ENEIDE: A High Quality Silver Standard Dataset for Named Entity Recognition and Linking in Historical Italian

arXiv cs.CL / 4/1/2026

📰 NewsSignals & Early TrendsModels & Research

Key Points

  • ENEIDE is a newly introduced silver-standard dataset for Named Entity Recognition and Linking (NERL) tailored to historical Italian, spanning two scholarly domains and centuries.
  • The corpus includes 2,111 documents and 8,000+ entity annotations that cover multiple entity types (people, locations, organizations, literary works) mapped to Wikidata IDs with support for NIL entities.
  • Annotations were produced via semi-automatic extraction from manually curated digital editions (Digital Zibaldone and Aldo Moro Digitale), with quality control and enhancement steps.
  • The dataset is released with training/development/test splits and is described as the first publicly available multi-domain NERL dataset for historical Italian, enabling diachronic and cross-domain evaluation.
  • Baseline experiments with state-of-the-art models show the dataset’s difficulty and a performance gap between zero-shot and fine-tuned approaches, suggesting clear opportunities for research and improvement.

Abstract

This paper introduces ENEIDE (Extracting Named Entities from Italian Digital Editions), a silver standard dataset for Named Entity Recognition and Linking (NERL) in historical Italian texts. The corpus comprises 2,111 documents with over 8,000 entity annotations semi-automatically extracted from two scholarly digital editions: Digital Zibaldone, the philosophical diary of the Italian poet Giacomo Leopardi (1798--1837), and Aldo Moro Digitale, the complete works of the Italian politician Aldo Moro (1916--1978). Annotations cover multiple entity types (person, location, organization, literary work) linked to Wikidata identifiers, including NIL entities that cannot be mapped to the knowledge graph. To the best of our knowledge, ENEIDE represents the first multi-domain, publicly available NERL dataset for historical Italian with training, development, and test splits.

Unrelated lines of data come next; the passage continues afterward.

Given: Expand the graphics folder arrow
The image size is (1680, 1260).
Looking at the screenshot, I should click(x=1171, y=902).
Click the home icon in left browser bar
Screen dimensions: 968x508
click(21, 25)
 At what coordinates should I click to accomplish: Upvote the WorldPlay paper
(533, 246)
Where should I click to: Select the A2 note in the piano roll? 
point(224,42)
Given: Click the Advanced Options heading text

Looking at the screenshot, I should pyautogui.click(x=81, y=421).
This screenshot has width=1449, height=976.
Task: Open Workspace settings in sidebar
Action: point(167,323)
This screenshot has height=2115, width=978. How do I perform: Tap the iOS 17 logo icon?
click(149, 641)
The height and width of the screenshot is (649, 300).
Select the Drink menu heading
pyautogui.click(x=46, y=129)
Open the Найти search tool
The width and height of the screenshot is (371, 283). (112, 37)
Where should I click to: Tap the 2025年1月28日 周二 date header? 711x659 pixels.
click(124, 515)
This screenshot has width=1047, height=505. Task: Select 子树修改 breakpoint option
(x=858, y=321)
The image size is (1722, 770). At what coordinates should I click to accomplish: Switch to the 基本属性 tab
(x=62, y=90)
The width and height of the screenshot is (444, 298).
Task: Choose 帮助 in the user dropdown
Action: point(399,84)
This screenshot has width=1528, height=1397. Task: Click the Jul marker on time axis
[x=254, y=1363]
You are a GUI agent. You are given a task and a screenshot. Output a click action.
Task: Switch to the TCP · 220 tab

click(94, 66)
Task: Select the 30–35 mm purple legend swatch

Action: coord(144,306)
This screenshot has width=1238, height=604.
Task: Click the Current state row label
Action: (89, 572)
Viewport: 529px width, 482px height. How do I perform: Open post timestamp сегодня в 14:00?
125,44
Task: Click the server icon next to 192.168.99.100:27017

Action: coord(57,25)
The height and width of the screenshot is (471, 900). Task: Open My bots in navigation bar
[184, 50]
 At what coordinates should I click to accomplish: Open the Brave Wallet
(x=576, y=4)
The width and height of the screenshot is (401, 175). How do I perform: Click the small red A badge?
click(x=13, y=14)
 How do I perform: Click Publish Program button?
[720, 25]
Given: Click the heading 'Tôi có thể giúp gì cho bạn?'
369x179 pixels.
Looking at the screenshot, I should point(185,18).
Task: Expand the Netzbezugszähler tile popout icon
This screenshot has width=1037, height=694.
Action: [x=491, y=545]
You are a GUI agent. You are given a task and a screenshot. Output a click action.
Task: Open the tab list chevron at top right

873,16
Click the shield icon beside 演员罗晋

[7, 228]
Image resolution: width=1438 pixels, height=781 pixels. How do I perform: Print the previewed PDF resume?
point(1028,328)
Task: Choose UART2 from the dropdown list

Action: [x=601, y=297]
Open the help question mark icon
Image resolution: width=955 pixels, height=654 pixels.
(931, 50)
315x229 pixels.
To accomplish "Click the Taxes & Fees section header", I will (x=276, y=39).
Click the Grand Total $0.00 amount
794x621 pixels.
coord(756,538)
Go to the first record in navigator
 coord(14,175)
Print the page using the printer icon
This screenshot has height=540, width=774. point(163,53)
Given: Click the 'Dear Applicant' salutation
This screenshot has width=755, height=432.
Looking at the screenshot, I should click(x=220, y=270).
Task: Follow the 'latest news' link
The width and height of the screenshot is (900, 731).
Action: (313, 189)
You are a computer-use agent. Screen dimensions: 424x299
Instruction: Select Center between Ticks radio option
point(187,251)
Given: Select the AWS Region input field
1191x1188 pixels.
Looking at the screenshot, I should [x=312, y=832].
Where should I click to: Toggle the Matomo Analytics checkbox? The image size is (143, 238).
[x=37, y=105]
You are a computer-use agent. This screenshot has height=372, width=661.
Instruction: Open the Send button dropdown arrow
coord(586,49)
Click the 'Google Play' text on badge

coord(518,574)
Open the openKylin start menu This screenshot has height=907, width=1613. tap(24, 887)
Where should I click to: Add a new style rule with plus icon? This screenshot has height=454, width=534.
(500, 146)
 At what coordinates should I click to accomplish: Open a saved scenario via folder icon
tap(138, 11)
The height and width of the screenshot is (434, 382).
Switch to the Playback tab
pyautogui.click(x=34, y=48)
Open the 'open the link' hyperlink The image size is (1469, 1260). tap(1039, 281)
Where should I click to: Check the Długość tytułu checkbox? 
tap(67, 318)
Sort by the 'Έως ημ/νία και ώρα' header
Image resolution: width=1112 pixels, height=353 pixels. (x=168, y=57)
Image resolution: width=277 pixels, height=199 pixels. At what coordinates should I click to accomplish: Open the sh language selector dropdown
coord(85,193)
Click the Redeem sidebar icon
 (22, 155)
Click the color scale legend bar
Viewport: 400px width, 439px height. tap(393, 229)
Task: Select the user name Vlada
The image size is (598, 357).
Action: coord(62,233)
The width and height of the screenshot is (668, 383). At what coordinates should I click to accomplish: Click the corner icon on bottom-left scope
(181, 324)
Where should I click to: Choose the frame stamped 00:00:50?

We present a methodology for semi-automatic annotations extraction from manually curated scholarly digital editions, including quality control and annotation enhancement procedures. Baseline experiments using state-of-the-art models demonstrate the dataset's challenge for NERL and the gap between zero-shot approaches and fine-tuned models. The dataset's diachronic coverage spanning two centuries makes it particularly suitable for temporal entity disambiguation and cross-domain evaluation. ENEIDE is released under a CC BY-NC-SA 4.0 license.